MGGTalk: Monocular and Generalizable Gaussian Talking Head Animation

Conference: CVPR 2025
arXiv: 2504.00665
Code: Project Homepage
Area: 3D Vision
Keywords: Talking head generation, 3D Gaussian Splatting, Monocular training, Facial symmetry prior, Depth estimation, Generalizable

TL;DR

The MGGTalk framework is proposed, which can generalize to unseen identities using only monocular datasets for training. The core mechanism is to leverage depth estimation and facial symmetry priors to compensate for the incomplete geometric and appearance information in monocular data, enabling high-quality 3DGS-based talking head animation.

Background & Motivation

One-shot talking head generation aims to synthesize realistic talking head videos from a single reference image and a driving source (audio or motion), which is widely applied in video dubbing, filmmaking, and video conferencing.

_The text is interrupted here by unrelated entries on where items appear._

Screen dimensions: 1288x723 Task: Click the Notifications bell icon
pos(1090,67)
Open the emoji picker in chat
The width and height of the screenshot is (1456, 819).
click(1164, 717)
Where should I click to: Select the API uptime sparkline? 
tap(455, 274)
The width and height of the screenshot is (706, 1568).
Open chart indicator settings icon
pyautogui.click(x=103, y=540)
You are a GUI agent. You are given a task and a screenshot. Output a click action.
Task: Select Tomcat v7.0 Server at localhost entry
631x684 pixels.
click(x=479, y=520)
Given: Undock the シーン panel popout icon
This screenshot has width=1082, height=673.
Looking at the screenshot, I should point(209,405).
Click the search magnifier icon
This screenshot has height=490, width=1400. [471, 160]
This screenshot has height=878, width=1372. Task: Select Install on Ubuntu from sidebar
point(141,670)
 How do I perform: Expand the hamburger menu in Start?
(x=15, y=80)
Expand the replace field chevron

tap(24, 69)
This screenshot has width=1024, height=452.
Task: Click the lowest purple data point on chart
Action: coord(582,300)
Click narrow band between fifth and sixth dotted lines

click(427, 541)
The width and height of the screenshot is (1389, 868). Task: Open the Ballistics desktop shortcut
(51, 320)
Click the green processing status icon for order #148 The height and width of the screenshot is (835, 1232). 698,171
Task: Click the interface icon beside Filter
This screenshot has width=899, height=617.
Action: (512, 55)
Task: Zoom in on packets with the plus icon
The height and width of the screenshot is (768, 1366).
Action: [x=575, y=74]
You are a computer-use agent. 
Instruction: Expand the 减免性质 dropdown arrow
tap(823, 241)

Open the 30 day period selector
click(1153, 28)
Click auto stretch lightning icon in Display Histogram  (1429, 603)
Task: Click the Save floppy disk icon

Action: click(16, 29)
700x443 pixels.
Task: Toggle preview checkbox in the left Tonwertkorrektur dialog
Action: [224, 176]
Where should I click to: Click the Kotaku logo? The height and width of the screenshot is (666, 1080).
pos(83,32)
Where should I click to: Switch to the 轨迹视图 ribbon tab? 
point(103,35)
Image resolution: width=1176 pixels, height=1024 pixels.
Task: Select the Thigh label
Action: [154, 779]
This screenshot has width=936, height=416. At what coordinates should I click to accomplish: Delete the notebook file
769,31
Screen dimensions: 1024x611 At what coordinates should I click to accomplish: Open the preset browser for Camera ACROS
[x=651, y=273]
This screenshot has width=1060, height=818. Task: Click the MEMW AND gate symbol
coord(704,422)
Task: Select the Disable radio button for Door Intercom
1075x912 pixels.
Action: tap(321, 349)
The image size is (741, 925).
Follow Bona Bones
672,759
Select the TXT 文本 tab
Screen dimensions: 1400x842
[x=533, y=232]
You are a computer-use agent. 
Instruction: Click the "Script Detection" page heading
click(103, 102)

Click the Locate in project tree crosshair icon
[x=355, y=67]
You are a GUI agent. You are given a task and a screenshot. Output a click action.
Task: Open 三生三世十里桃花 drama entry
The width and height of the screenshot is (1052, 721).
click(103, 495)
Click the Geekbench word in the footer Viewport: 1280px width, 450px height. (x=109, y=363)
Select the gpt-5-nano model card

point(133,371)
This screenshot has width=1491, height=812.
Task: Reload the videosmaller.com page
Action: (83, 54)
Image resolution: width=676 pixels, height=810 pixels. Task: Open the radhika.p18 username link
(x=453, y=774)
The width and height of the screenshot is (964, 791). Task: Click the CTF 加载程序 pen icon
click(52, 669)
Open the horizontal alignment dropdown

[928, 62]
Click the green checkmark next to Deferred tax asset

Existing methods are divided into two categories: (1) 2D generator methods (GAN/diffusion models), which lack 3D facial modeling and are prone to facial distortion and identity inconsistency issues; (2) 3D rendering methods (NeRF/3DGS), which offer higher modeling quality; however, NeRF is computationally expensive, and 3DGS-based methods either require multi-view datasets (which are difficult to acquire) or require personalized training for specific individuals (making them unable to generalize to new identities).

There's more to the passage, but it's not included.